Mengapa ini terjadi?
Teman-teman yang mengeluhkan itu mengaku tidak habis pikir dan bertanya-tanya, strata pendidikannya tinggi dan gaya hidupnya modern bahkan sebagian hedonis, tapi memahami dan menafsirkan agama serta sikap beragama secara kaku dan tidak logis.
Positivisme yang menjadi induk peradaban modern dan fondasi pengetahuan serta paradigma pola pikir telah berhasil (a) memisahkan logika dari agama atau yang lazim disebut iman (faith), (b) membatasi logika pada dalam pengetahuan empiris. Akibatnya, terbentuk mindset bahwa (1) logika hanya berlaku dalam sains dengan objek fisikal, (2) agama adalah keyakinan yang tidak tunduk kepada logika.
Inilah “doktrin positivisme” yang dicangkok dalam lapisan slot-slot memori manusia modern. Inilah yang membuat sains tampak ketat dengan benteng kualifikasi dan hierarki kompetensi sehingga tidak semua orang bisa memasuki zonanya yang elite dan berwibawa.

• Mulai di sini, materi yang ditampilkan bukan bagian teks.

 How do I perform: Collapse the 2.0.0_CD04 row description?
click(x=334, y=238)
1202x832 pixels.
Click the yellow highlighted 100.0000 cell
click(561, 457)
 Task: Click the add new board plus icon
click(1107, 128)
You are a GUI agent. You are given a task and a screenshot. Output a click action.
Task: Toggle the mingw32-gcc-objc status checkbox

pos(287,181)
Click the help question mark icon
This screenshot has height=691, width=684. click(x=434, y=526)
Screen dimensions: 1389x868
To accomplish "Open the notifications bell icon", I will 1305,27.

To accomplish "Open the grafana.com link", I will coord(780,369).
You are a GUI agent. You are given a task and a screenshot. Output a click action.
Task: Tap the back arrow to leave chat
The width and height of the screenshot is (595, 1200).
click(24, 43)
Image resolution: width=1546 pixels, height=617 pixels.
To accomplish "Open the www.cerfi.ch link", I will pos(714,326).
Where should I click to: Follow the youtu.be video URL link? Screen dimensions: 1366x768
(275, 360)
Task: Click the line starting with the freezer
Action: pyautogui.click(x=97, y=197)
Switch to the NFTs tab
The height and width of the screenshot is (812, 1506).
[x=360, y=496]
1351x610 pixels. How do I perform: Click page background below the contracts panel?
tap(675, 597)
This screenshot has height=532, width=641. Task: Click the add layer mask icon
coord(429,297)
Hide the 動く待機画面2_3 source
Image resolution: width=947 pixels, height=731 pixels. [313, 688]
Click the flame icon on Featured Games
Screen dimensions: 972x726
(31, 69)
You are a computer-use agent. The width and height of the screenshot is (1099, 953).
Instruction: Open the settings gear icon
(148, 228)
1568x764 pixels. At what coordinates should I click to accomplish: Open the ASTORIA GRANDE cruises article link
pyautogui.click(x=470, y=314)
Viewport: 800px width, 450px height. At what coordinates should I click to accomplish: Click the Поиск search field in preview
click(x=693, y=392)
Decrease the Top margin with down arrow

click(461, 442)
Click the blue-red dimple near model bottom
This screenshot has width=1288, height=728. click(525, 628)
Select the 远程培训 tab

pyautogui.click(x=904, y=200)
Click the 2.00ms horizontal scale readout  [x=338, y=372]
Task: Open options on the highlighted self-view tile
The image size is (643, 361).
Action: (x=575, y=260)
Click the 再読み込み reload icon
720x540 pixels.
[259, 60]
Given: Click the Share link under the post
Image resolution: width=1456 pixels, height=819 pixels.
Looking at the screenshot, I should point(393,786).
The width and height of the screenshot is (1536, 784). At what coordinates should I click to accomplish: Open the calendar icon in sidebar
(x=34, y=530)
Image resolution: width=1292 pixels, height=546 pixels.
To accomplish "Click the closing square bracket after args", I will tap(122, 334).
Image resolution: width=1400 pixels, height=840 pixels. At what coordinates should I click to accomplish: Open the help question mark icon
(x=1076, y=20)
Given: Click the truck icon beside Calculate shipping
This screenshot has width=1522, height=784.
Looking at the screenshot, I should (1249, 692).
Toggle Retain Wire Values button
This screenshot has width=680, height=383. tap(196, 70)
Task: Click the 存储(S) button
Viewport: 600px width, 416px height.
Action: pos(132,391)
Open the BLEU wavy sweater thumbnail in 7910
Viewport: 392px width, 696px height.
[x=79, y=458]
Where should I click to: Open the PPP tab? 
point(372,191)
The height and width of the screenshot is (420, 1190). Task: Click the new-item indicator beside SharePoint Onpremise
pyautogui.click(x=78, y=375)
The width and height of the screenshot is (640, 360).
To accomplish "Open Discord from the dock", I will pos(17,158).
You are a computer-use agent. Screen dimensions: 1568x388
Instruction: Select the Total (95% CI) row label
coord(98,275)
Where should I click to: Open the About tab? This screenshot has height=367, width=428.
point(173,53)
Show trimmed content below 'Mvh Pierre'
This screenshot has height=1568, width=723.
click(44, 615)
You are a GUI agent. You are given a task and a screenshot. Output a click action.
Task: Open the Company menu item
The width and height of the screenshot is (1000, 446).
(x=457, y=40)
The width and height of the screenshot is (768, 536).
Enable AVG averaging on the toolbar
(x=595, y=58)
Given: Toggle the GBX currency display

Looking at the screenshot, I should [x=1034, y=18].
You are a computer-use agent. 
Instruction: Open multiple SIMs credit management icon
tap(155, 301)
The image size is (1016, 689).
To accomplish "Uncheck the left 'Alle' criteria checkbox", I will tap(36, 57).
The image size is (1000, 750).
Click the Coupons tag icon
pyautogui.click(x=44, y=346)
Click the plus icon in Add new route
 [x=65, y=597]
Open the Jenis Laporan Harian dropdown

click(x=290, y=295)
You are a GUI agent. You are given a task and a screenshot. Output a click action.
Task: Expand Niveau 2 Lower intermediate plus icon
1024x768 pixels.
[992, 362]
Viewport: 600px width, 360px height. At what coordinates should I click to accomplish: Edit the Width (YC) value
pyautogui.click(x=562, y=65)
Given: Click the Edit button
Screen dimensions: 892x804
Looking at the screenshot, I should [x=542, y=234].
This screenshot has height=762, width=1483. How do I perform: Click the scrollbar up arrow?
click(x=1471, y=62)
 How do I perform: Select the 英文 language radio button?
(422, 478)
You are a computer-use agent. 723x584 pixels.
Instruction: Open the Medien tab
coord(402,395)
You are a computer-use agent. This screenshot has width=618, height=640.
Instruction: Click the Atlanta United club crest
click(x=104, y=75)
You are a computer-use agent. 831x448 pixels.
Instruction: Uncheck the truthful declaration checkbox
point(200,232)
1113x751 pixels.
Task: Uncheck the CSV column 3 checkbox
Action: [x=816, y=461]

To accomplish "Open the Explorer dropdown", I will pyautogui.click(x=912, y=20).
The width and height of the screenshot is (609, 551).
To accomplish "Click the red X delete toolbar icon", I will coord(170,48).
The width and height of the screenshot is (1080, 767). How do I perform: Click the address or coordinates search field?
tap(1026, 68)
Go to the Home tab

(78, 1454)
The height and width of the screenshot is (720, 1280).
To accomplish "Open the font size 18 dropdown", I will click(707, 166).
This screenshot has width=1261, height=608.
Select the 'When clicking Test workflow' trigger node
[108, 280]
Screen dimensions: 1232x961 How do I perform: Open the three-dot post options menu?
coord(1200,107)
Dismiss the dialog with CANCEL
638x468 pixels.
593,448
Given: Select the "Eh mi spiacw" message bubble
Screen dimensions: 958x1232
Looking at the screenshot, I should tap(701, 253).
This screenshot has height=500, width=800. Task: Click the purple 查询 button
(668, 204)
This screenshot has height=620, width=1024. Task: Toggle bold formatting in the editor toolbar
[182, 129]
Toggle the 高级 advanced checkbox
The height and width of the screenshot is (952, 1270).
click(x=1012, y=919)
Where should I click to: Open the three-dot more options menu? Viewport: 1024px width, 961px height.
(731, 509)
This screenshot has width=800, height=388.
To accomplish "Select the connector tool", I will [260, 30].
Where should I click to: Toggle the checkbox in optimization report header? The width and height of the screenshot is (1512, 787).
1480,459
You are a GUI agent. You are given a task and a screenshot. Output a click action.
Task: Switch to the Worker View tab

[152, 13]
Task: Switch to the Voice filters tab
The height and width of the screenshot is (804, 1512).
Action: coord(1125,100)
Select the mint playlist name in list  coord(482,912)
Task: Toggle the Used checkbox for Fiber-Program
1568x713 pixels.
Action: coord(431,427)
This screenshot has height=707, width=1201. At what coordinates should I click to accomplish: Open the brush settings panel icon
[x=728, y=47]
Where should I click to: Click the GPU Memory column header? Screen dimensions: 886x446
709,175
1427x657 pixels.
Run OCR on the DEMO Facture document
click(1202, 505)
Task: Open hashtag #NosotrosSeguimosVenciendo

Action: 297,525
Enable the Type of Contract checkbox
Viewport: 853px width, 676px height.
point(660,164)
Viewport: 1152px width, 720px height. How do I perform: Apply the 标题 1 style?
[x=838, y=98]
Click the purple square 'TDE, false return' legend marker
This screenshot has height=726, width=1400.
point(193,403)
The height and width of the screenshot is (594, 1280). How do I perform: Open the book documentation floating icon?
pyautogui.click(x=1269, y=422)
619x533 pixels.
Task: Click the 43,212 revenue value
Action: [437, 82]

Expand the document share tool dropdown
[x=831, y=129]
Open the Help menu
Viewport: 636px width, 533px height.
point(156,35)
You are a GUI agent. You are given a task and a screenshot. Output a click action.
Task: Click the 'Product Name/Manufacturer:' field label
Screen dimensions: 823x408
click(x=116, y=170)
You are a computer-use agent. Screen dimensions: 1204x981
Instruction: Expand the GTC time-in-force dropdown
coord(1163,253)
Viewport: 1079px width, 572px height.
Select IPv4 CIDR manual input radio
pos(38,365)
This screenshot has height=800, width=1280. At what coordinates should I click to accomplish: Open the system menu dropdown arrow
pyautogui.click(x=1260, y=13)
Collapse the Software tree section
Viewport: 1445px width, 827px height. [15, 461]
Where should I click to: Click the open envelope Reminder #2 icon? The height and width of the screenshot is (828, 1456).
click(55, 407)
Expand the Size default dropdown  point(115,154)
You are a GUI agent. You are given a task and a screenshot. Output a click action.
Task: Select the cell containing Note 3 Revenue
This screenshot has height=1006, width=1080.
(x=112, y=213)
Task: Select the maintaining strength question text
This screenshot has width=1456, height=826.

Ini pula yang membuat agama berada dalam ruang publik seolah “kotak saran” yang setiap orang—tanpa kompetensi dan lisensi formal—bisa urun rembuk, bertarung, berpolemik, memaksakan pendapat.
Kini agama sebagai peradaban dengan ragam ilmu yg mendasarinya dan agama sebagai ajaran serta sistem nilai dilebur jadi adonan yang bisa diklaim oleh siapa saja. Tentu yang paling kuat, garang, dan banyak supporter-nya adalah yang dominan.
Nah, orang-orang yang terdidik secara saintifik dan ditahbiskan sebagai sarjana dan ilmuwan dalam pabrik-pabrik positivisme dan deisme itulah elemen-elemen penting dalam desakralisasi agama dan pelucutan epistema ajaran-ajarannya dari logika. Merekalah yang menganggap agama sebagai candu dan pil penawar kegalauan akibat pengunaan logika induksi dan world view materialisme. Mereka merasa lelah dengan analisa, observasi, kalkulasi, dan aksi-aksi ilmiah lalu mencari “zona bebas mikir”.
Para new comers ini mencari agama bugil nalar, agama tanpa argumen, dan agama etalase. Terlihat pandai dengan portofolio mentereng, tapi jumud dalam beragama bahkan intoleran dan mudah mengkafirkan siapa saja yang menggunakan logika dalam beragama dan memfilter info-info seputar agama.
Cinta agama, membela agama, dan semua ekspresi iman takkan pernah buruk. Tapi bila cinta kepada agama sendiri ditafsirkan sebagai kebencian kepada agama orang lain, mazhab lain, dan kelompok lain, ia pastilah bukan agama dari Tuhan, tapi agama yang lahir dari kehendak dominasi. Itulah teologi horor, ajaran teror, dan doktrin eror.